Now that the market has revived so spectacularly, Gusto has also revived and revamped the concept for 10,000 ft operations currently prevalent. An alternate version has also been devised to handle extended production and storage. Gusto is an old hand at this market too, having designed numerous FPSOs, either newbuilds or tanker conversions.

The new concept drillship, the Gusto 10000, with increased freeboard, can maintain station with minimal downtime in sea conditions of 6-meter significant wave height, compared to 4-meter maximum for most existing drillships. The vessel's increased depth augments safety in high seas model tests have confirmed its stability and motion behavior, which is comparable to that of existing semisubmersibles.

Layout of the vessel reflects current thinking on safety, with a clear separation between drilling areas, production areas, accommodation and the engine room. Gusto has also allowed for increased safety for BOP handling at high cellar deck level above the water face.

To limit the effect of pitch, the drilling derrick .is located at the vessel's minimum vertical motion point. A dual Ramrig installation can be slotted in, but other state of the art drilling packages can also be integrated to achieve optimum operational layout and minimum pollution levels.

Gusto's Wilhelm Schoonmade estimates 25% lower power consumption for the Gusto 10000, compared with tanker-based drillships - typically 8MW in a 10-year storm - due largely to its more efficient hull form and improved station keeping.

An extension to this concept is also being offered, known as the Gusto P-10000. This version of the drillship can also handle extended well tests and early production, as well as providing 125,000-bbl storage capacity. Storage tanks and process facilities are situated at the vessel's aft, again at a safe distance from drilling and production areas.

Construction capex for these two concepts is said to be lower than for larger FPSO-type units. A Korean yard quoted $165 million for the Gusto 10000 and $190m for the P 10000, both excluding drilling equipment. This is less costly than Transocean's Discoverer Enterprise, which is a larger drillship. The Gusto 10000 could also be realized via a partial conversion, based on the use of an existing double wall midbody section of 120 meters.

Gusto is confident that a newbuilding order will result soon from two recent design contracts for American and European drilling contractors, both of which expect to secure long-term drilling contracts.


750-ton cylinder lift concept chosen for Shell semi conversion

Stena has selected Hydralift's new HydraRig for its deepwater drilling semi Stena Tay. The unit is due for delivery in July 1998. The NKr300 million order represents by far the most valuable yet won by the Kristiansand-based company, which supplies drilling equipment, cranes and heave compensation systems.

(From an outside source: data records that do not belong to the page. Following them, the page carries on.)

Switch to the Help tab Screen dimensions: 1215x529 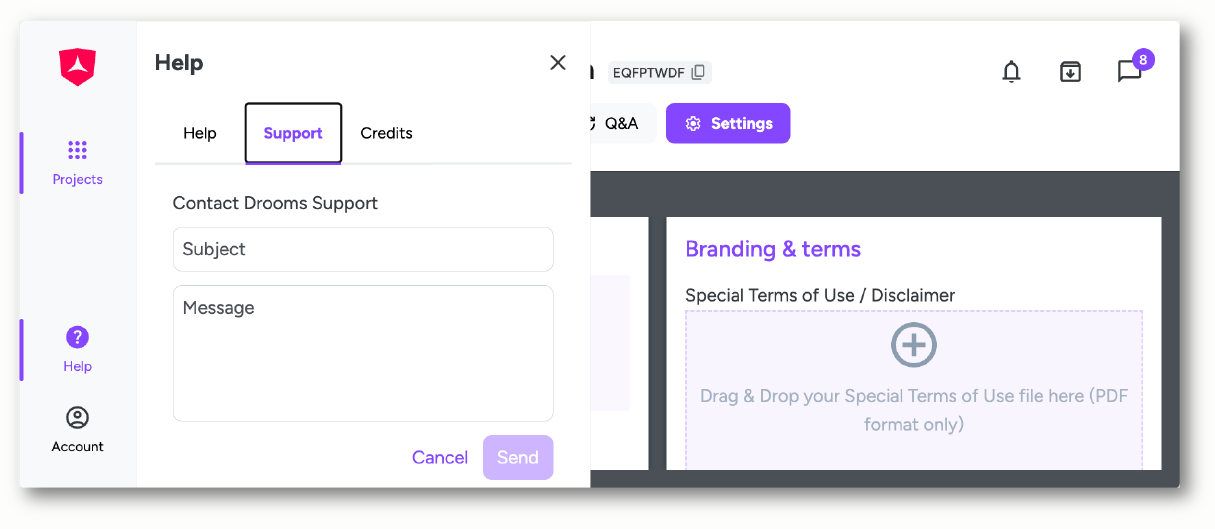[x=200, y=133]
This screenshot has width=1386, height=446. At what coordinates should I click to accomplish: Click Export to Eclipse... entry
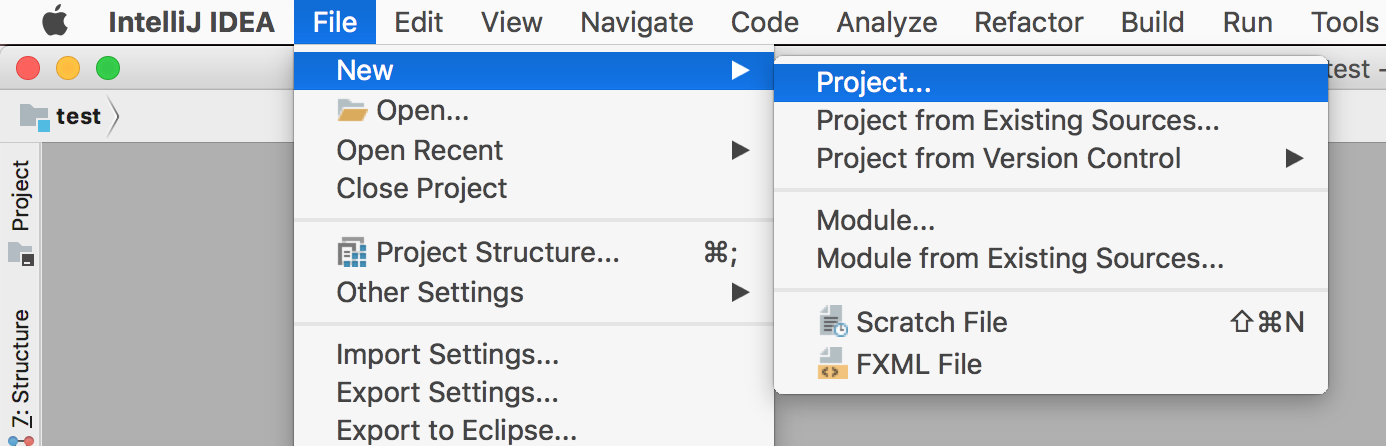(456, 431)
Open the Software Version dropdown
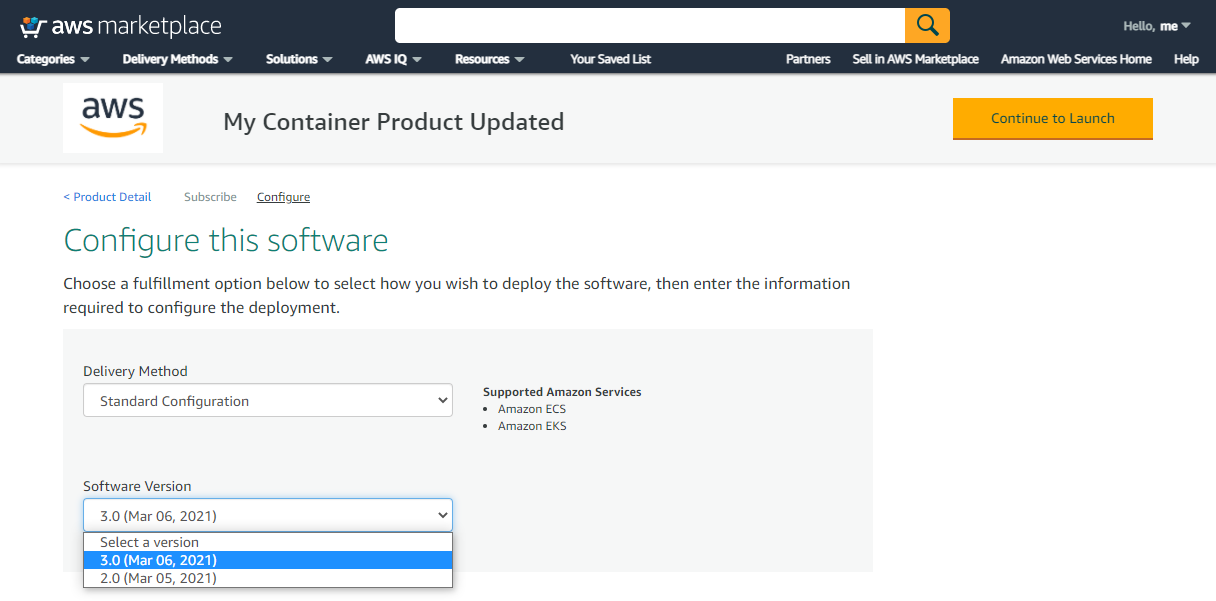 tap(267, 514)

HydraRig embodies the new cylinder lift rig concept developed over some time by Hydralift. The unit is capable of lifting 750 tons on a whole stroke. Incorporating three rams instead of the customary two, the rig can maintain operations at reduced capacity, even when one ram is out of action for maintenance or breakdown reasons. The concept has been very positively received by the market, Hydralift claims.

The Stena Tay is being converted from the former Safe Gothia flotel at the Keppel FELS yard in Singapore. The Tay has been awarded a long-term contract - five years, plus a five-year option - by Shell. If this option is exercised, the full value of the contract could be $650 million, equivalent to an average dayrate of $178,000.

Conversion is now under way with the removal of the four existing thrusters. One of the main changes will be the elongation of the pontoons and the addition of another column. Dynamic positioning capability will also be installed.

Shell has contracted the rig for its deepwater requirements. Deepwater provinces it is currently active in include Angola, Congo, Cote d'Ivoire, Nigeria, the Philippines, and the North-West Atlantic. It is also negotiating for deepwater acreage off Brazil. Stena Tay will be capable of drilling in water depths up to 2,300 meters, with a drilling range of up to 9,200 meters total depth. It should be delivered toward the end of 1998, and ready for operation in 1999.